Growing up in a landmark State Street home, she lost all but one of her seven siblings early in life. But as the daughter of the mayor of Albany and surrounded by numerous Schuyler kin, she had an advantaged childhood that brought her into contact with the most prominent families in the region.
Just past her nineteenth birthday, Anna married rising Albany merchant Volkert P. Douw. Between 1743 and 1760, their nine children were baptized in the Albany Dutch church where both parents were members, pewholders, and frequent baptism sponsors.
During the 1750s and 60s, these Douws were central personages in Albany society. Anna's civic-minded husband served as mayor of Albany from 1761 to 1770. By the end of his tenure at city hall, the middle-aged couple had relocated to the Douw family estate across the Hudson at "Wolvenhook" - leaving their city-based business to the next generation.

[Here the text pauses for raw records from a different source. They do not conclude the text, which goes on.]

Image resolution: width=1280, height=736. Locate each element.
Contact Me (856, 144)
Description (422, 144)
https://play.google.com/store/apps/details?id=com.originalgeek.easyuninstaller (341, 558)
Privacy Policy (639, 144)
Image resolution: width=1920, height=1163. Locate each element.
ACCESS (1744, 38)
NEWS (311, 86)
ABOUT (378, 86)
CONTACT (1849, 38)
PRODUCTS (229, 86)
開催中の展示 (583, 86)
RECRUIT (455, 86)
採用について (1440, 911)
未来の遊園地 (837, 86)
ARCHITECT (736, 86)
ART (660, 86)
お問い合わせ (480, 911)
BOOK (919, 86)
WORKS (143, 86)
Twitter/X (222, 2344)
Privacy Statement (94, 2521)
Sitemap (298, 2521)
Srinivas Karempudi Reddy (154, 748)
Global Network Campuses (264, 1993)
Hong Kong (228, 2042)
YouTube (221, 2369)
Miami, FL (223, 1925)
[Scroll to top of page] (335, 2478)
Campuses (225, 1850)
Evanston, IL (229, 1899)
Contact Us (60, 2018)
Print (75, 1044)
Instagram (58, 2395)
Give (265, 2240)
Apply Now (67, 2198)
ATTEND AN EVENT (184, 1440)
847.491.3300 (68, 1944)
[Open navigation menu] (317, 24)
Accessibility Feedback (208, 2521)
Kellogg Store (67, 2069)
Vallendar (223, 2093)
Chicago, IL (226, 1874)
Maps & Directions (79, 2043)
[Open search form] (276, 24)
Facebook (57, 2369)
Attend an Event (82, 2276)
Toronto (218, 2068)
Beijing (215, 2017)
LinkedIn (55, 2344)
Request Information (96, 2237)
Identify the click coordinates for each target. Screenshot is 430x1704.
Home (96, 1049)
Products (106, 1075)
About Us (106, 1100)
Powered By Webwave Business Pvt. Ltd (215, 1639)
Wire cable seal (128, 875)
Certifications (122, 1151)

Anna's Greenbush home was spacious and was served by a large number of servants. Located on the river road south of the Van Rensselaer seat at Crailo, the Douws lived out their days in country comfort.
Two months after her seventy-first birthday, Anna De Peyster Douw died at Wolvenhook in June 1794 and was buried in the family cemetery. Her husband died in 1801 and was buried nearby.
The life of Anna De Peyster Douw is CAP biography number 7822. This profile is derived chiefly from family and community-based resources.